A great animator once told me to always reject the first idea I have when I begin a scene of animation. When he would approach a scene he would thumbnail out his first acting choices — and then not do it that way. Why? Because your first acting instinct is most likely cliche’,
When you reject that first cliched instinct you will already begin to set yourself apart as a better animator. Cliched acting is nauseating no matter what medium it’s done in, be it TV series, movies, stage or animation. You might be a skilled animator, but if your acting is cliche you will be forgotten.
Cliched acting is expected. It’s common, and it’s cookie cutter. Cliched acting is not character driven. Character driven animation is tailor made. It’s unique to the character. No two characters will react to the same thing the same way.
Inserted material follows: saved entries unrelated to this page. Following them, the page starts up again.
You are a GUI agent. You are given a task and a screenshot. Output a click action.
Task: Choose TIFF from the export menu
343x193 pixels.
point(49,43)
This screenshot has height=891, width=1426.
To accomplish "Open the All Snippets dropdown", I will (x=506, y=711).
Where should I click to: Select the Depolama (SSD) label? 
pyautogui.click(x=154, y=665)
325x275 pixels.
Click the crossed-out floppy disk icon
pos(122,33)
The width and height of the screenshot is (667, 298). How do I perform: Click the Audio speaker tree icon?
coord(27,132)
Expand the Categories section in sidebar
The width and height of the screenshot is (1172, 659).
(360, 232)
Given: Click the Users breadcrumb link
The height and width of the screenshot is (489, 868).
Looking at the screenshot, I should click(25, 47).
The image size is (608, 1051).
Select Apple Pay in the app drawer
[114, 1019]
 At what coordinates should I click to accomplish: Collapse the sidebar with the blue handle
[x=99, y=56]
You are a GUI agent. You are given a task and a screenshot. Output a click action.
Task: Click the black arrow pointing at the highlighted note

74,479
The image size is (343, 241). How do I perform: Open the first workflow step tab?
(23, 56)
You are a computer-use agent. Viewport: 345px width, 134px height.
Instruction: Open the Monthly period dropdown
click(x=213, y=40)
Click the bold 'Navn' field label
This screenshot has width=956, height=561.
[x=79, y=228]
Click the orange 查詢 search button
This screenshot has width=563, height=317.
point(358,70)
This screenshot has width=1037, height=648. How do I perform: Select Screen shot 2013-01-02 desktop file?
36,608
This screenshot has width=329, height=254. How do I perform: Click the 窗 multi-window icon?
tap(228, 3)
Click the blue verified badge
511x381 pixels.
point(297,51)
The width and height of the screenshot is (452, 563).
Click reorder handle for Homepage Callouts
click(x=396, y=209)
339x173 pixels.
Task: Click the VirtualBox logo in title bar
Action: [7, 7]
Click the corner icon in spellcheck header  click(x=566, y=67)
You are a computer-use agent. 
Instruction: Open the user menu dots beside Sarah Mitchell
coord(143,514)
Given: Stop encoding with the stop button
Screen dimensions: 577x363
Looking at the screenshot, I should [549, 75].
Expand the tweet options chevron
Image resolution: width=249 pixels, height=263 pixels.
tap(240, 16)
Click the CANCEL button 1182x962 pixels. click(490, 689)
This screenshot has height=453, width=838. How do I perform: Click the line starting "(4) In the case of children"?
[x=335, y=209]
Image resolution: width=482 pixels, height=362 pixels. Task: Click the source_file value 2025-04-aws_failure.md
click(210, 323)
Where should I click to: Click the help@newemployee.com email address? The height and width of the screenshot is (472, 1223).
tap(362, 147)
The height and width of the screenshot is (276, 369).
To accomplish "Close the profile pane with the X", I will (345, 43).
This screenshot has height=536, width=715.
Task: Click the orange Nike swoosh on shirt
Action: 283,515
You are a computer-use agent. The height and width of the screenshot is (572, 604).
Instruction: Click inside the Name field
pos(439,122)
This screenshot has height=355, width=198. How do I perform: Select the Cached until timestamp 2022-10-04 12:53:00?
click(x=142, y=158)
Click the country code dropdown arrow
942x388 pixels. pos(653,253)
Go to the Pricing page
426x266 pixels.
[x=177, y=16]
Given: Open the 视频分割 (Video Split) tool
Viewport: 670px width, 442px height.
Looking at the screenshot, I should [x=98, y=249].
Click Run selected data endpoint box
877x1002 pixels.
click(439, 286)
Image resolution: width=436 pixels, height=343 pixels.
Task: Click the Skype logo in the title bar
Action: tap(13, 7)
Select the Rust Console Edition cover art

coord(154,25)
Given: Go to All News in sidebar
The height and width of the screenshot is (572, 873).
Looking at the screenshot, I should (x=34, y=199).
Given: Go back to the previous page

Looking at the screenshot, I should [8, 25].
But in animation, where stories tend to be cliche to begin with, we have the greatest temptation to be cliched actors. On some projects cliched acting is not only acceptable, it is expected. This contributes to the “juvenilization” of the animation medium.
By rejecting that first acting instinct you are forcing yourself to get into character and think in acting terms. And if you have a story and a character that is not so cliched and there is room to flex some acting muscle, then take advantage of it. Even though you may have a footage quota, you still have to create a credible performance, so spend a few minutes thinking different approaches. A little thought and preparation beforehand will go a long way.
One of the values on our projects is that we want character driven animation that is not cliched. We want to have those moments where our performances transcend the obvious knee-jerk ideas and bring us to the unexpected and surprising.
Get into the habit of rejecting your first ideas if they 1.) have been done before, and 2.) you have not thought about more than one possibility of acting decisions.